Jawaban sederhana itu langsung disambut tepuk tangan para relawan. Meskipun terdengar ringan, ucapan Ibnu menyimpan ketegaran—anak-anak ini telah menyaksikan rumah rusak, kehilangan peralatan sekolah, bahkan terpisah dari orang tua saat galodo datang begitu cepat.
Bagi Maya, dongeng bukan hanya cerita. “Dongeng membantu anak merasa aman. Mereka perlu tahu bahwa mereka tidak sendiri,” ujarnya.
Belajar Bermedia Sosial dengan Bijak
Edukasi PP Tunas menjadi elemen penting dalam kegiatan ini. Banyak orang tua yang hadir baru menyadari betapa pentingnya mengawasi penggunaan ponsel, terutama ketika anak-anak mencari hiburan dari internet setelah bencana.
“Sekarang banyak berita yang belum tentu benar. Orang tua harus lebih memperhatikan apa yang di lihat anak-anak,” kata Maya.
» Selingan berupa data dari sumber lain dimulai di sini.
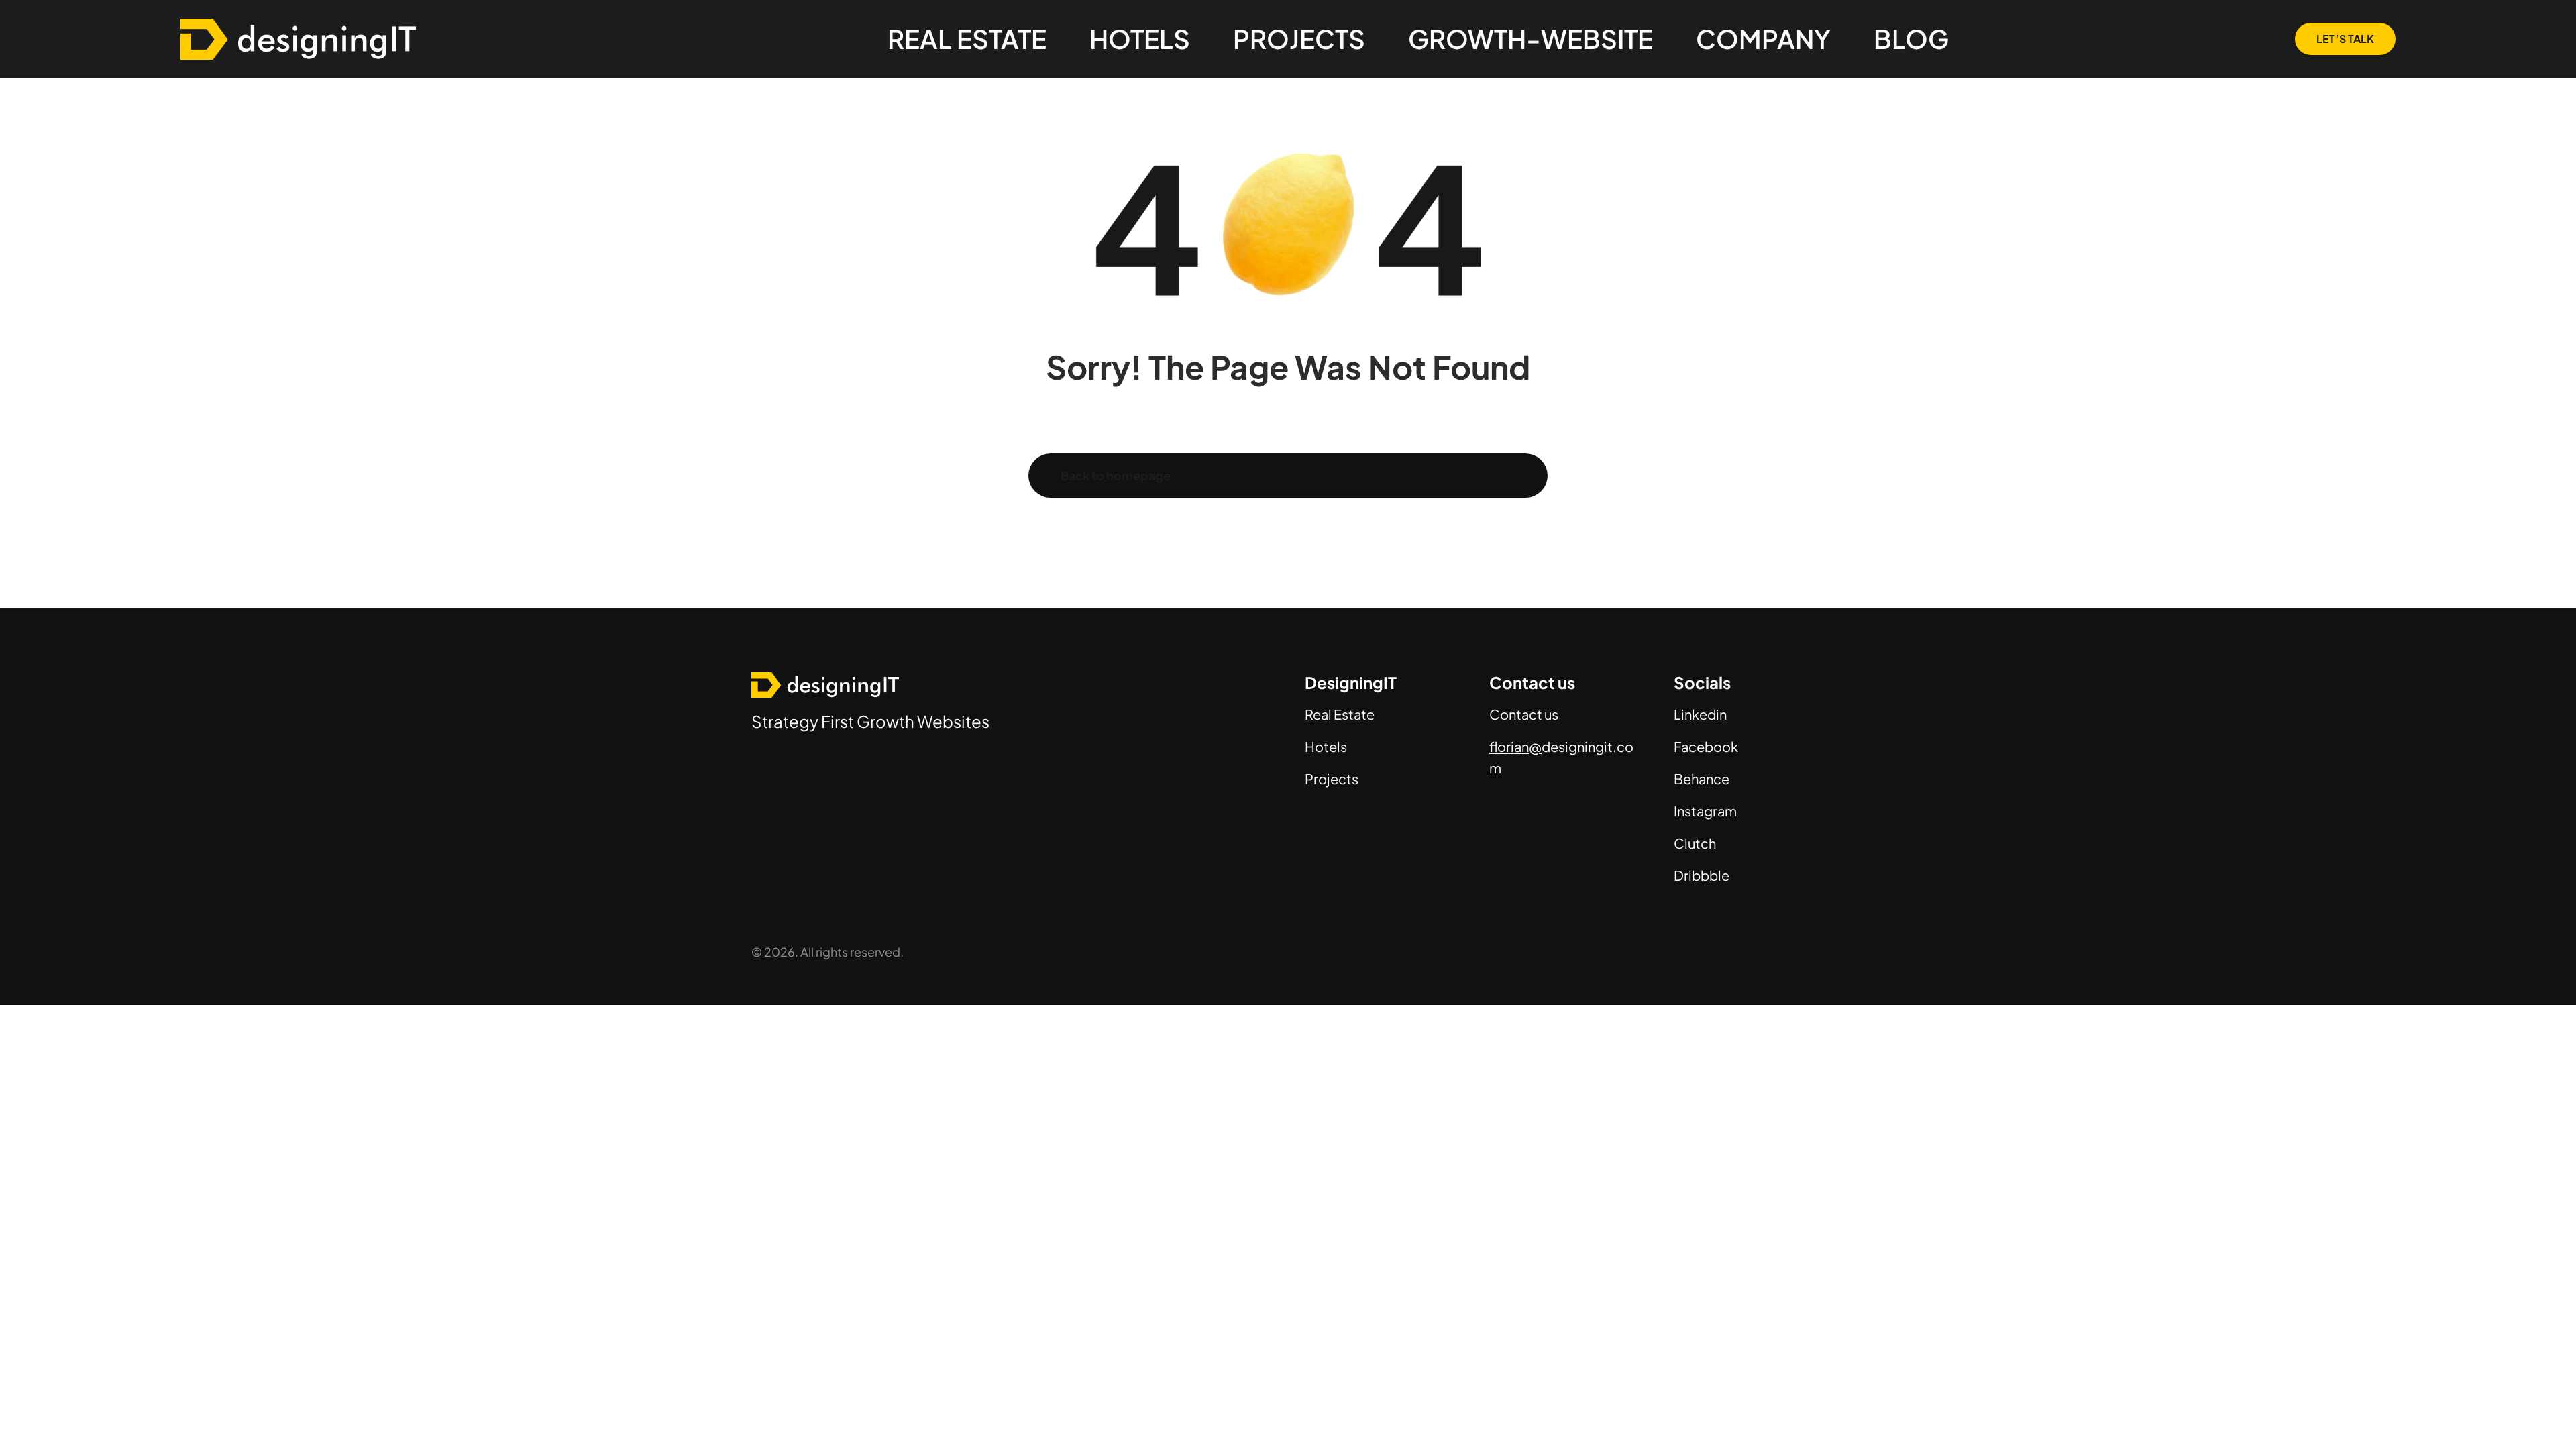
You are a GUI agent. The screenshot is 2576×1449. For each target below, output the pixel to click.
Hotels (1326, 746)
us (1550, 714)
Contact (1515, 714)
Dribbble (1701, 875)
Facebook (1706, 746)
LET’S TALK (2345, 39)
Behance (1701, 778)
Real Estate (1340, 714)
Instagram (1705, 810)
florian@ (1515, 746)
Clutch (1695, 843)
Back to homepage (1116, 475)
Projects (1331, 778)
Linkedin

Kemkomdigi menegaskan bahwa ruang digital harus tetap aman, bahkan dalam krisis. Anak-anak yang sedang memulihkan trauma dapat lebih mudah terpengaruh konten negatif, sehingga pendampingan adalah kewajiban.
Usai dongeng, anak-anak bermain, bernyanyi, memberi nama pada boneka hewan, hingga memungut sampah sebagai simbol menjaga alam. Mereka tertawa dan saling bercanda—setidaknya untuk sementara, banjir dan suara air deras itu terlupakan.
Kegiatan ini mungkin terlihat sederhana bagi orang dewasa. Tapi bagi anak-anak yang sedang membangun kembali rasa aman, setiap tawa adalah langkah kecil menuju pemulihan.
Menutup acara, anak-anak meneriakkan yel-yel dari Kak Maya. “Aku kuat!, Aku hebat!, Aku semangat!”
Di tengah keadaan darurat, semangat kecil itu menjadi hadiah terbesar—tanda bahwa harapan anak-anak Sumbar tetap menyala, meski lingkungan mereka masih dalam masa pemulihan.